Margaret S. Creighton
Professor Emerita of History
Hedge Hall, Room 315
B.A., Indiana University; Ph.D., Boston University
Margaret Creighton teaches a variety of subjects in American social and cultural history. Focusing on the nineteenth century to the present, she offers a survey of the Civil War era, and several courses on regional history and identity, including courses on the American West and Regions and American Culture. She also teaches a course on women and cultural geography (“A Woman’s Place”) and a community studies course for American Cultural Studies, which features community engagement in Lewiston, Maine. Her courses consider the experiences of ordinary and extraordinary Americans, and the ways that shifting ideas about race, ethnicity, gender, sexual and class differences inform historical and contemporary experience.

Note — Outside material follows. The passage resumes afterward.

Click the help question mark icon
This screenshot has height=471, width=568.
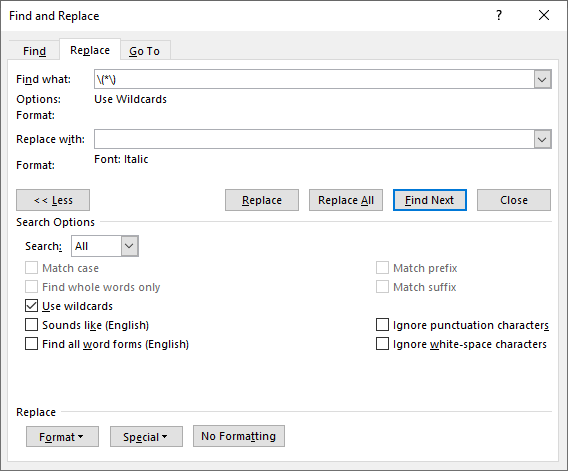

The books she has written consider the perspective of people “from the bottom up.” Rites and Passages and Dogwatch and Liberty Days looks at nineteenth century seafaring from the vantage point of mariners before the mast. “Iron Men, Wooden Women,” a co-edited collection of essays, considers the way women and gender shaped Atlantic seafaring. Most recently, Colors of Courage: Gettysburg’s Forgotten History, is a story of the legendary Battle of Gettysburg from the view of white women, African American civilians, and immigrant soldiers. This book was a runner-up for the Lincoln Prize in 2006.
Most recently, in 2016, she published The Electrifying Fall of Rainbow City: Spectacle and Assassination at the 1901 World’s Fair, a non-fiction narrative about the Pan American Exposition in 1901 in Buffalo NY. This world’s fair was supposed to showcase the supremacy of the United States and the triumph of white civilization. The show went spectacularly awry.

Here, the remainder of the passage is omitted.